SOURCE PASSAGE |
— BEGIN —
Mike and I are both musicians, so we decided to make a stop in Leipzig before heading up to Berlin. Leipzig has a rich musical history. In addition to being home to the Leipzig Gewandhaus Orchestra — one of the oldest orchestras in the world, the city was also home to Johann Sebastian Bach and Felix Mendelssohn — two of the most famous composers to walk this Earth. Our plan for the afternoon was to visit the St. Thomas Church and the Bach Museum.
Recommended Listening: J.S. Bach’s “Goldberg Variations” performed by Glenn Gould. How’s that for a little mood music?
To get to Leipzig, we took the ICE (intercity-express) high speed train from Nürnberg Hauptbahnhof. Germany’s ICE trains are pretty decent — especially when compared to America’s good ol’ Amtrak. The journey from Nuremberg to Leipzig lasted a little over two hours.
— END —
STATED TASK 1 | List every person named in the Leipzig travel passage.
STATED TASK 2 | Reproduce word for word the part of the Leipzig travel passage that opens with the words containing "Mike and I are" and closes with "the Bach Museum.".

DATA EXCERPT |
— BEGIN —
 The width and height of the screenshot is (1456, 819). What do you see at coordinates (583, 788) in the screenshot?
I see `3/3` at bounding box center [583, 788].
— END —
FULL SOLUTION 1 | Mike, Johann Sebastian Bach, Felix Mendelssohn, Glenn Gould

FULL SOLUTION 2 |
Mike and I are both musicians, so we decided to make a stop in Leipzig before heading up to Berlin. Leipzig has a rich musical history. In addition to being home to the Leipzig Gewandhaus Orchestra — one of the oldest orchestras in the world, the city was also home to Johann Sebastian Bach and Felix Mendelssohn — two of the most famous composers to walk this Earth. Our plan for the afternoon was to visit the St. Thomas Church and the Bach Museum.